### WORK REQUEST
Where the data below has the string "agent", return the whole line.

::: THE RECORDS

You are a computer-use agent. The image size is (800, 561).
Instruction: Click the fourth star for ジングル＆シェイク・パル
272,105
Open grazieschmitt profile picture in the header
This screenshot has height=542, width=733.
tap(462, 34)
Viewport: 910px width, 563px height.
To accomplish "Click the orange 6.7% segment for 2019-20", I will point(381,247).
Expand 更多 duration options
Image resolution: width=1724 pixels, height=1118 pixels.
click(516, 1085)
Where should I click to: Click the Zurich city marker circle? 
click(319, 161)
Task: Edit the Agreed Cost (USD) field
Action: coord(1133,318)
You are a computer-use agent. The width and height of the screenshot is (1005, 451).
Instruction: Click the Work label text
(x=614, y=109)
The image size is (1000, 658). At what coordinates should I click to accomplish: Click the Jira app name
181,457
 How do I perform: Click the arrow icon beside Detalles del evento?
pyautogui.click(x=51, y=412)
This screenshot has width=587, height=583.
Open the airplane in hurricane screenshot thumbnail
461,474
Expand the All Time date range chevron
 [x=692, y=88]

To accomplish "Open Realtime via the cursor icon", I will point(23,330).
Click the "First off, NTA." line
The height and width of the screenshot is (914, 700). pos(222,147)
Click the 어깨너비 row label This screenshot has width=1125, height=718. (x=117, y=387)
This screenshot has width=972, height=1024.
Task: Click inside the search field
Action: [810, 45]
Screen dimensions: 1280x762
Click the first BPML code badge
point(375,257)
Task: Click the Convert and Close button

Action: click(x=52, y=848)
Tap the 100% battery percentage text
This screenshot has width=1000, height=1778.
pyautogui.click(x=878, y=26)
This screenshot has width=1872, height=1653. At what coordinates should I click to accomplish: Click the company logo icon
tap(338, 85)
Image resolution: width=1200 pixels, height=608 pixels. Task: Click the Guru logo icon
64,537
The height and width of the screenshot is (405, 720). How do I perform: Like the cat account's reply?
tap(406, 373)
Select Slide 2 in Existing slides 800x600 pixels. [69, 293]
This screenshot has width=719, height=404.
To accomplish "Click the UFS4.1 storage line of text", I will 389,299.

::::::

### WRITTEN SOLUTION
You are a computer-use agent. The image size is (800, 561).
You are a computer-use agent. The width and height of the screenshot is (1005, 451).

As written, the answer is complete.